Study questions:
a) Please reproduce word for word the stretch of the mtDNA research text from "The mtDNA is" through "dNTPs (Figure 1).".
b) Write the next part of the passage on mitochondrial DNA instability, picking up after its final sentence.

Extract provided:
RESEARCH

Mitochondria – the energy factories of our cells – contain their own distinct genome that encodes for key components of the machinery that carries out oxidative phosphorylation. This genome, mtDNA, is only ca 16 kbp long in humans but is essential for efficient energy production. MtDNA defects such as mutations, deletions or depletion cause a wide variety of rare genetic disorders, and have also been associated with more common disease states like neurodegenerative diseases and some cancers.

MtDNA instability

The mtDNA is constantly exposed to various endogenous and exogenous insults that jeopardize its stability and may lead to alteration or loss of the genetic information encoded in this vitally important molecule. Known causes of mtDNA instability include reactive oxygen species, radiation and toxic chemicals, but also replication errors that can arise from e.g. defects in the machinery that catalyzes mtDNA replication or a shortage or imbalance of the DNA building blocks, dNTPs (Figure 1).


Figure 1. A simplified overview of mtDNA instability. Various forms of insults and stresses (in blue) can damage or alter the genetic information encoded in the mtDNA by introducing e.g. strand breaks, oxidized bases or mismatches. MtDNA instability is associated with numerous forms of human disease. (Image created using BioRender.)

Dataset excerpt:
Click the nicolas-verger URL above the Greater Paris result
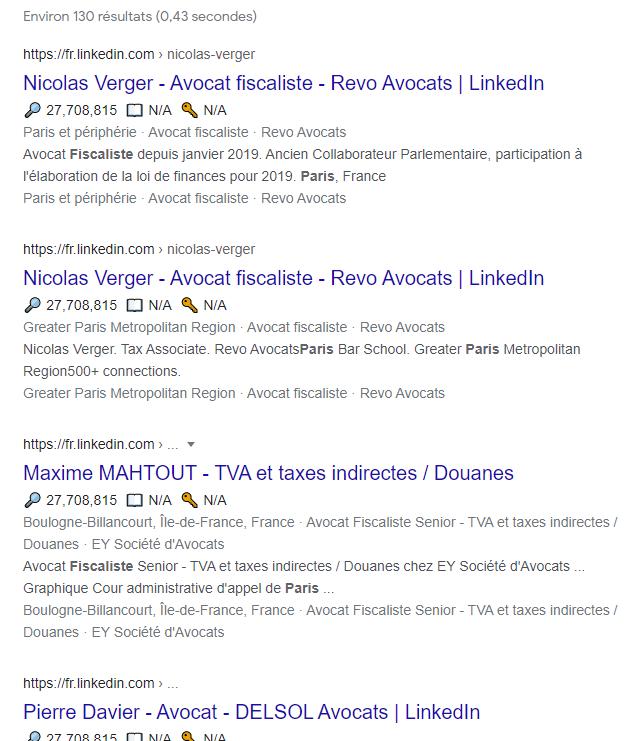 139,249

Answers below:
a)
The mtDNA is constantly exposed to various endogenous and exogenous insults that jeopardize its stability and may lead to alteration or loss of the genetic information encoded in this vitally important molecule. Known causes of mtDNA instability include reactive oxygen species, radiation and toxic chemicals, but also replication errors that can arise from e.g. defects in the machinery that catalyzes mtDNA replication or a shortage or imbalance of the DNA building blocks, dNTPs (Figure 1).

b)
The major aim of our work is to increase our understanding of the array of mechanisms that either prevent, or help cope with, various forms of mtDNA instability. Our research projects address an array of questions related to mtDNA instability, ranging from the requirements for faithful mtDNA replication and the effects of incorporated ribonucleotides to the cellular consequences of mtDNA instability.

Requirements for faithful mtDNA replication

MtDNA replication is carried out by a dedicated replication machinery that consists of the mitochondrial DNA polymerase ɣ, the TWINKLE helicase and the mitochondrial single-stranded DNA-binding protein mtSSB. Defects in any of these factors of the core replisome can result in mtDNA instability in the form of mtDNA depletion, mutations or large deletions, and consequently human disease 1. In addition to the functional replisome, mtDNA maintenance also requires a sufficient and balanced supply of dNTPs. A part of our research will help define the requirements for faithful mtDNA replication in terms of both protein factors and the dNTP supply.

Effect of ribonucleotides on mtDNA stability

A peculiar feature of mtDNA is that it contains incorporated ribonucleotides (rNMPs), building blocks that are normally used to build RNA but occasionally get incorporated into DNA during the replication process. In contrast to the nucleus that contains a dedicated repair pathway for the removal of rNMPs incorporated in the genome 2, mitochondria lack efficient rNMP repair and these building blocks therefore persist in the mtDNA 3.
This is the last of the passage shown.